━━━━━ Selected extract

Vector3 addition is inefficient

Hi. I have a simple Vector3 addition where the result is the addition of 2 vectors.
This takes 84.73 ms for 98304 executions.

However, if I add the two vectors component by component, I get:
10.43 ms for 98304 executions.
That’s a huge improvement. Question is why?

I also tried writting my own addition function, with “ref” or without ref.
Result is 33 ms for 98304 iterations.

Edit: I actually needed to add 3 coordinates to a vector. Removing one of the vectors and adding the 3 coordinates one by one leads to an amazing result:
4.3 ms for 98304 executions

That’s an almost 20x improvement! It is noticeable, especially if this function is called way more often than 100k times.

All these figures are obtained with deep profiler on.
Thoughts?

Kind regards,

Perhaps somebody from Unity team can guide a little in here? I would like to know how to structure my code around this.

Kind regards,

is it same in the build also?

*this used to be the old tip (avoid vector operations), probably still valid:

2 Likes

Can you also share the two different portions of test code?

If I do this:

public static void Vector3AdditionTest()
{
	var stopwatch = Stopwatch.StartNew();
	Vector3 a = Vector3.zero;
	Vector3 b = Vector3.one;

	for (int i = 0; i < 1000000; i++)

━━━━━━━━━━

◆ To be done
1/ In the Vector3 addition thread, how long did adding the two vectors component by component take for 98304 executions?
2/ Pick up the Vector3 addition thread at the point where it stops and keep writing.

━━━━━ Information shown

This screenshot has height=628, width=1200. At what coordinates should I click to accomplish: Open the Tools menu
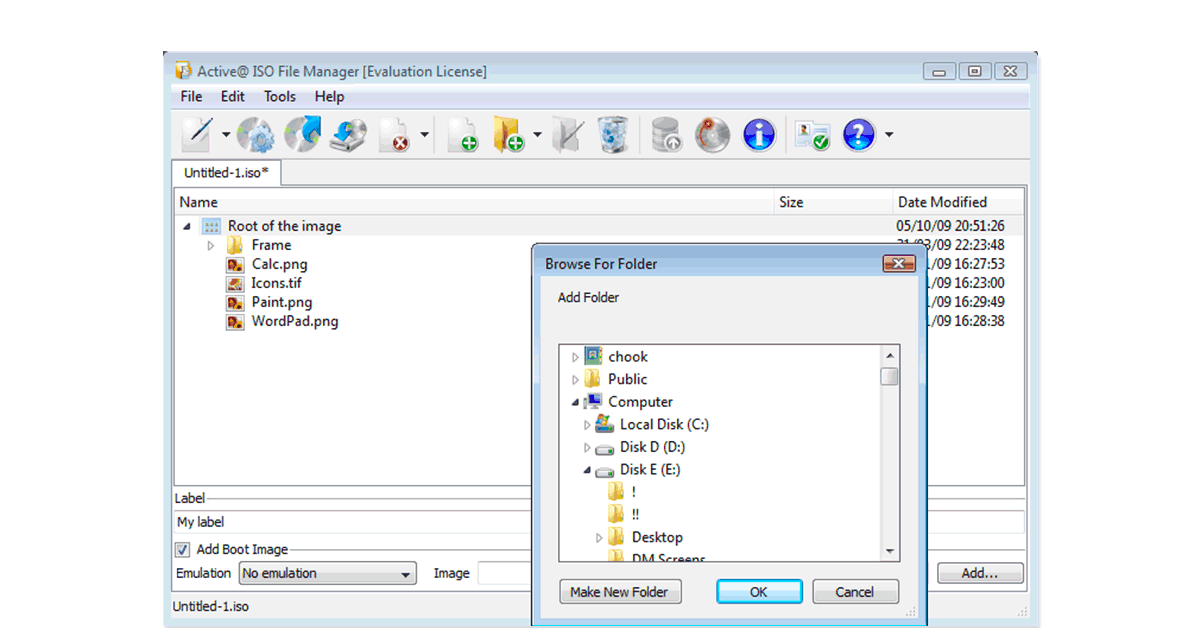click(280, 97)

━━━━━━━━━━

◆ Final results
1/ 10.43 ms

2/
	{
		float x = a.x + b.x;
		float y = a.y + b.y;
		float z = a.z + b.z;
		Vector3 c = new Vector3 (x, y, z);
	}

	stopwatch.Stop();
	Debug.Log(stopwatch.ElapsedTicks);
}

It ends up twice as slow than just doing this:

public static void Vector3AdditionTest()
{
	var stopwatch = Stopwatch.StartNew();
	Vector3 a = Vector3.zero;
	Vector3 b = Vector3.one;

	for (int i = 0; i < 1000000; i++)
	{
		Vector3 c = a + b;
	}

	stopwatch.Stop();
	Debug.Log(stopwatch.ElapsedTicks);
}

Though such a large number of iterations sounds like a job for Burst and/or Jobs.

4 Likes

Deep profiler makes these head to head comparisons pretty useless.

It’s not a bad idea to try using the Performance Testing Package to experiment with this kind of thing.

using NUnit.Framework;
using System.Runtime.CompilerServices;
using Unity.PerformanceTesting;
using UnityEngine;

public class NewTestScript2
{
    const int n = 1024 * 1024;
    static Vector3 c { get; set; }

    [Test, Performance]
    public void Add_Vector3_Vector3_CustomOperator()
    {
        Measure.Method(static () =>
        {
            Vector3 a = new(1, 2, 3), b = new(4, 5, 6);
            for (int i = 0; i < n; i++)
            {
                c = Add(a, b);
            }
        })
            .WarmupCount(8)
            .DynamicMeasurementCount()
            .SampleGroup(new SampleGroup(nameof(Add_Vector3_Vector3_Operator), SampleUnit.Microsecond, false))
            .Run();
        static Vector3 Add(Vector3 a, Vector3 b)
        {
            return new Vector3(a.x + b.x, a.y + b.y, a.z + b.z);
        }
    }

    [Test, Performance]
    public void Add_Vector3_Vector3_CustomOperator_AggressiveInlining()
    {
        Measure.Method(static () =>
        {
            Vector3 a = new(1, 2, 3), b = new(4, 5, 6);
            for (int i = 0; i < n; i++)
            {
                c = Add(a, b);
            }
        })
            .WarmupCount(8)
            .DynamicMeasurementCount()
            .SampleGroup(new SampleGroup(nameof(Add_Vector3_Vector3_Operator), SampleUnit.Microsecond, false))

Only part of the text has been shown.